Another shameless plug, I've found the book:
http://www.amazon.com/Mathematics-Programming-Computer-Graphics-Development/dp/1584500379/sr=8-3/qid=1162633178/ref=sr_1_3/002-1104861-1482427?ie=UTF8&s=books
to have the best description of the projection and modelview matrices
as well as a derivation and an explanation for all the matrix
transformations involved and the corresponding OpenGL functions.

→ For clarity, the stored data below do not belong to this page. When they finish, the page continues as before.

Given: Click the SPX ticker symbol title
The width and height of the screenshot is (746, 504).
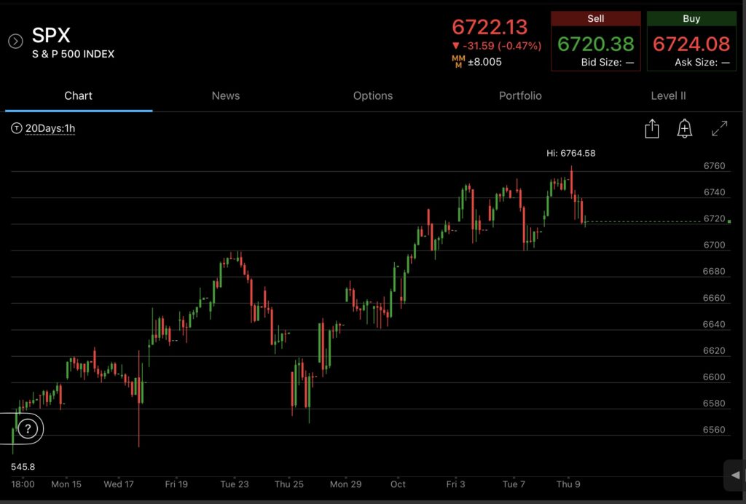Looking at the screenshot, I should coord(51,35).
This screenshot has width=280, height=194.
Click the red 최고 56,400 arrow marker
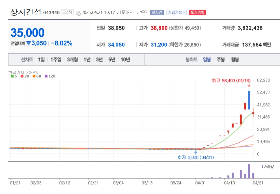[x=249, y=85]

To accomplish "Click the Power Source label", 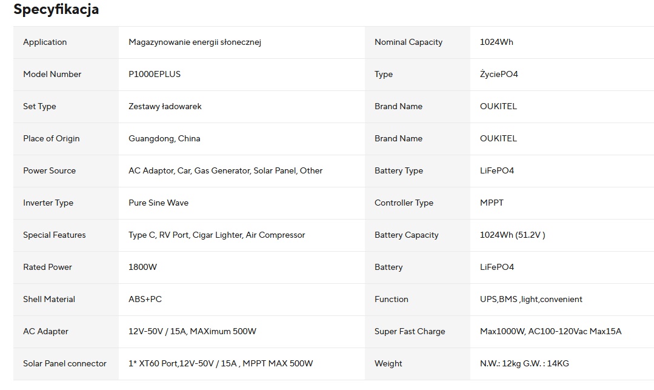I will [x=49, y=171].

There
are basically the following coordinate spaces:
- world/modeling space
<ModelView matrix transform>
- eye space - coordinates centered on the camera: +X to right, +Y up, -Z forward
<Projection matrix transform>
- normalized device space: -1<=x,y,z<= 1, but +Z forward, so is left-handed
<Viewport matrix transform>
- viewport space
Chris
On 11/1/06, Jean-Sebastien Guay <[EMAIL PROTECTED]> wrote:
Hello,
A bit unrelated to OSG, but still in graphics... Does anyone have a good
reference to the relationship between the ModelView matrix, the Perspective
matrix and the view frustum?
I remember that it's something like multiplying an object's vertices by the
ModelView matrix brings them in the range [-1,1] for each axis, or something
like that, but I can never remember. I seem to remember finding a website on
the subject a while back, but I can't find anything now.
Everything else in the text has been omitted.